## Start
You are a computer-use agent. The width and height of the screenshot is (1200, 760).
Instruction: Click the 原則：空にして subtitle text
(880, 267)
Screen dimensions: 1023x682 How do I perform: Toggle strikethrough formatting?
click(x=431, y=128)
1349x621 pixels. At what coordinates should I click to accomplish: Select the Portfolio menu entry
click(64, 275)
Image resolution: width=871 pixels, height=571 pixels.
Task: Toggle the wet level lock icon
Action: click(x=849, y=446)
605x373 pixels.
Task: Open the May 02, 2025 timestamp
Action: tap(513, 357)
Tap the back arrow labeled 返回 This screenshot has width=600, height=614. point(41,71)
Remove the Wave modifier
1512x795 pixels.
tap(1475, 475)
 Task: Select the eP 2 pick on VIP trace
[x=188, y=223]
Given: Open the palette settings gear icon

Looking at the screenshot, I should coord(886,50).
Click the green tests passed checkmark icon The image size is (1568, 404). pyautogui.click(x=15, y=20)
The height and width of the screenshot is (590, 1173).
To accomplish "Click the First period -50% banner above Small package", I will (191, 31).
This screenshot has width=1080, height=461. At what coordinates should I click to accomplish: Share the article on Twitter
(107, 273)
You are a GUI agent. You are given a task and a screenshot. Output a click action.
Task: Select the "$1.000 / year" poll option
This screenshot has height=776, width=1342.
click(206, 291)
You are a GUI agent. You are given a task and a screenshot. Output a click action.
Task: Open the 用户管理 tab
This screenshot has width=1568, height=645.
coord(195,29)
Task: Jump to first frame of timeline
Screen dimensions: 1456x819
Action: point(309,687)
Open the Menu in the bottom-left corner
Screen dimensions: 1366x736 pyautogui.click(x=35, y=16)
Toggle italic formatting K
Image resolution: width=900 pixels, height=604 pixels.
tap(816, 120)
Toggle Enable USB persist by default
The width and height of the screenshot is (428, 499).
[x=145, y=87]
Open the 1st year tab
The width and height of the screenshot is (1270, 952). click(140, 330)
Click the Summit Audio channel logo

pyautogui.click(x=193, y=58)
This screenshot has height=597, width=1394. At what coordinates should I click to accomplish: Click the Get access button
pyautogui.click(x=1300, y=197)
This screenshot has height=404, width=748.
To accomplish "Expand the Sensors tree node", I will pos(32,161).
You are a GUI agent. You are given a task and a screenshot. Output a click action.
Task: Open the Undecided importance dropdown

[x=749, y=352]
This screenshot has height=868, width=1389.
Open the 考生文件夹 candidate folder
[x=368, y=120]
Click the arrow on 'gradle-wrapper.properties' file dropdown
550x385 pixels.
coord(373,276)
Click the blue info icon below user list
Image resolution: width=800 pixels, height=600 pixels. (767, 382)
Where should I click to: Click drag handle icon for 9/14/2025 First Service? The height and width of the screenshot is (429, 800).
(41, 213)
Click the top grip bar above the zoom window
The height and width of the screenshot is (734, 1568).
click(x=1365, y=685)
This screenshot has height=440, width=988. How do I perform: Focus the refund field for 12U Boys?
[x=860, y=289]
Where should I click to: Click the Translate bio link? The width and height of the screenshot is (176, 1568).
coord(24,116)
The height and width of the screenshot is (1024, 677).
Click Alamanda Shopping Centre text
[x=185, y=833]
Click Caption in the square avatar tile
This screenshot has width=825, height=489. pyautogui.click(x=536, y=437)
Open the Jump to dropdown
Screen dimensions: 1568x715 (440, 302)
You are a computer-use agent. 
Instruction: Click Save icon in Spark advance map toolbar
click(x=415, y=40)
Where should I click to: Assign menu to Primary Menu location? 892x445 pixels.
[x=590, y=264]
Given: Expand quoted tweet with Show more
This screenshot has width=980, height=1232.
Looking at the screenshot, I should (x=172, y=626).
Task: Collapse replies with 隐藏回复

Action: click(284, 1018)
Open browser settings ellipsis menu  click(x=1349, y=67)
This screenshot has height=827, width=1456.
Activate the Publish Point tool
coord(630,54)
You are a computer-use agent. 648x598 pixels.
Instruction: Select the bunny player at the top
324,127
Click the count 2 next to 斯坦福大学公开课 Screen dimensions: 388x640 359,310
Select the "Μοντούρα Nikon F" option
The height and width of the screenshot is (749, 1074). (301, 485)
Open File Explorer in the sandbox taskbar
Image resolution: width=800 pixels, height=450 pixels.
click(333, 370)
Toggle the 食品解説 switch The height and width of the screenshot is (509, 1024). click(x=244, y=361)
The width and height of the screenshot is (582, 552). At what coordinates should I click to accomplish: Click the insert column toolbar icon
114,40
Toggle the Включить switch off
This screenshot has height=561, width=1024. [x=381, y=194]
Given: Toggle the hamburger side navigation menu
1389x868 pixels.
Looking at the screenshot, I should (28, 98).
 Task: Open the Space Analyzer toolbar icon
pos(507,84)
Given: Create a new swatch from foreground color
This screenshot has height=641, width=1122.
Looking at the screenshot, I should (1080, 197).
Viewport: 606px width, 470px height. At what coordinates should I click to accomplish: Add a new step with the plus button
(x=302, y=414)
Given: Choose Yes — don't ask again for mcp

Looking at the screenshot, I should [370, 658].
## End
■ **What this task involves**
Lay out every line above as a Markdown table with the columns Row and Line, skipping the blank ones and numbering the rest in order.

■ **Problem solution**
| Row | Line |
|---|---|
| 1 | You are a computer-use agent. The width and height of the screenshot is (1200, 760). |
| 2 | Instruction: Click the 原則：空にして subtitle text |
| 3 | (880, 267) |
| 4 | Screen dimensions: 1023x682 How do I perform: Toggle strikethrough formatting? |
| 5 | click(x=431, y=128) |
| 6 | 1349x621 pixels. At what coordinates should I click to accomplish: Select the Portfolio menu entry |
| 7 | click(64, 275) |
| 8 | Image resolution: width=871 pixels, height=571 pixels. |
| 9 | Task: Toggle the wet level lock icon |
| 10 | Action: click(x=849, y=446) |
| 11 | 605x373 pixels. |
| 12 | Task: Open the May 02, 2025 timestamp |
| 13 | Action: tap(513, 357) |
| 14 | Tap the back arrow labeled 返回 This screenshot has width=600, height=614. point(41,71) |
| 15 | Remove the Wave modifier |
| 16 | 1512x795 pixels. |
| 17 | tap(1475, 475) |
| 18 |  Task: Select the eP 2 pick on VIP trace |
| 19 | [x=188, y=223] |
| 20 | Given: Open the palette settings gear icon |
| 21 | Looking at the screenshot, I should coord(886,50). |
| 22 | Click the green tests passed checkmark icon The image size is (1568, 404). pyautogui.click(x=15, y=20) |
| 23 | The height and width of the screenshot is (590, 1173). |
| 24 | To accomplish "Click the First period -50% banner above Small package", I will (191, 31). |
| 25 | This screenshot has width=1080, height=461. At what coordinates should I click to accomplish: Share the article on Twitter |
| 26 | (107, 273) |
| 27 | You are a GUI agent. You are given a task and a screenshot. Output a click action. |
| 28 | Task: Select the "$1.000 / year" poll option |
| 29 | This screenshot has height=776, width=1342. |
| 30 | click(206, 291) |
| 31 | You are a GUI agent. You are given a task and a screenshot. Output a click action. |
| 32 | Task: Open the 用户管理 tab |
| 33 | This screenshot has width=1568, height=645. |
| 34 | coord(195,29) |
| 35 | Task: Jump to first frame of timeline |
| 36 | Screen dimensions: 1456x819 |
| 37 | Action: point(309,687) |
| 38 | Open the Menu in the bottom-left corner |
| 39 | Screen dimensions: 1366x736 pyautogui.click(x=35, y=16) |
| 40 | Toggle italic formatting K |
| 41 | Image resolution: width=900 pixels, height=604 pixels. |
| 42 | tap(816, 120) |
| 43 | Toggle Enable USB persist by default |
| 44 | The width and height of the screenshot is (428, 499). |
| 45 | [x=145, y=87] |
| 46 | Open the 1st year tab |
| 47 | The width and height of the screenshot is (1270, 952). click(140, 330) |
| 48 | Click the Summit Audio channel logo |
| 49 | pyautogui.click(x=193, y=58) |
| 50 | This screenshot has height=597, width=1394. At what coordinates should I click to accomplish: Click the Get access button |
| 51 | pyautogui.click(x=1300, y=197) |
| 52 | This screenshot has height=404, width=748. |
| 53 | To accomplish "Expand the Sensors tree node", I will pos(32,161). |
| 54 | You are a GUI agent. You are given a task and a screenshot. Output a click action. |
| 55 | Task: Open the Undecided importance dropdown |
| 56 | [x=749, y=352] |
| 57 | This screenshot has height=868, width=1389. |
| 58 | Open the 考生文件夹 candidate folder |
| 59 | [x=368, y=120] |
| 60 | Click the arrow on 'gradle-wrapper.properties' file dropdown |
| 61 | 550x385 pixels. |
| 62 | coord(373,276) |
| 63 | Click the blue info icon below user list |
| 64 | Image resolution: width=800 pixels, height=600 pixels. (767, 382) |
| 65 | Where should I click to: Click drag handle icon for 9/14/2025 First Service? The height and width of the screenshot is (429, 800). |
| 66 | (41, 213) |
| 67 | Click the top grip bar above the zoom window |
| 68 | The height and width of the screenshot is (734, 1568). |
| 69 | click(x=1365, y=685) |
| 70 | This screenshot has height=440, width=988. How do I perform: Focus the refund field for 12U Boys? |
| 71 | [x=860, y=289] |
| 72 | Where should I click to: Click the Translate bio link? The width and height of the screenshot is (176, 1568). |
| 73 | coord(24,116) |
| 74 | The height and width of the screenshot is (1024, 677). |
| 75 | Click Alamanda Shopping Centre text |
| 76 | [x=185, y=833] |
| 77 | Click Caption in the square avatar tile |
| 78 | This screenshot has width=825, height=489. pyautogui.click(x=536, y=437) |
| 79 | Open the Jump to dropdown |
| 80 | Screen dimensions: 1568x715 (440, 302) |
| 81 | You are a computer-use agent.  |
| 82 | Instruction: Click Save icon in Spark advance map toolbar |
| 83 | click(x=415, y=40) |
| 84 | Where should I click to: Assign menu to Primary Menu location? 892x445 pixels. |
| 85 | [x=590, y=264] |
| 86 | Given: Expand quoted tweet with Show more |
| 87 | This screenshot has width=980, height=1232. |
| 88 | Looking at the screenshot, I should (x=172, y=626). |
| 89 | Task: Collapse replies with 隐藏回复 |
| 90 | Action: click(284, 1018) |
| 91 | Open browser settings ellipsis menu  click(x=1349, y=67) |
| 92 | This screenshot has height=827, width=1456. |
| 93 | Activate the Publish Point tool |
| 94 | coord(630,54) |
| 95 | You are a computer-use agent. 648x598 pixels. |
| 96 | Instruction: Select the bunny player at the top |
| 97 | 324,127 |
| 98 | Click the count 2 next to 斯坦福大学公开课 Screen dimensions: 388x640 359,310 |
| 99 | Select the "Μοντούρα Nikon F" option |
| 100 | The height and width of the screenshot is (749, 1074). (301, 485) |
| 101 | Open File Explorer in the sandbox taskbar |
| 102 | Image resolution: width=800 pixels, height=450 pixels. |
| 103 | click(333, 370) |
| 104 | Toggle the 食品解説 switch The height and width of the screenshot is (509, 1024). click(x=244, y=361) |
| 105 | The width and height of the screenshot is (582, 552). At what coordinates should I click to accomplish: Click the insert column toolbar icon |
| 106 | 114,40 |
| 107 | Toggle the Включить switch off |
| 108 | This screenshot has height=561, width=1024. [x=381, y=194] |
| 109 | Given: Toggle the hamburger side navigation menu |
| 110 | 1389x868 pixels. |
| 111 | Looking at the screenshot, I should (28, 98). |
| 112 |  Task: Open the Space Analyzer toolbar icon |
| 113 | pos(507,84) |
| 114 | Given: Create a new swatch from foreground color |
| 115 | This screenshot has height=641, width=1122. |
| 116 | Looking at the screenshot, I should (1080, 197). |
| 117 | Viewport: 606px width, 470px height. At what coordinates should I click to accomplish: Add a new step with the plus button |
| 118 | (x=302, y=414) |
| 119 | Given: Choose Yes — don't ask again for mcp |
| 120 | Looking at the screenshot, I should [370, 658]. |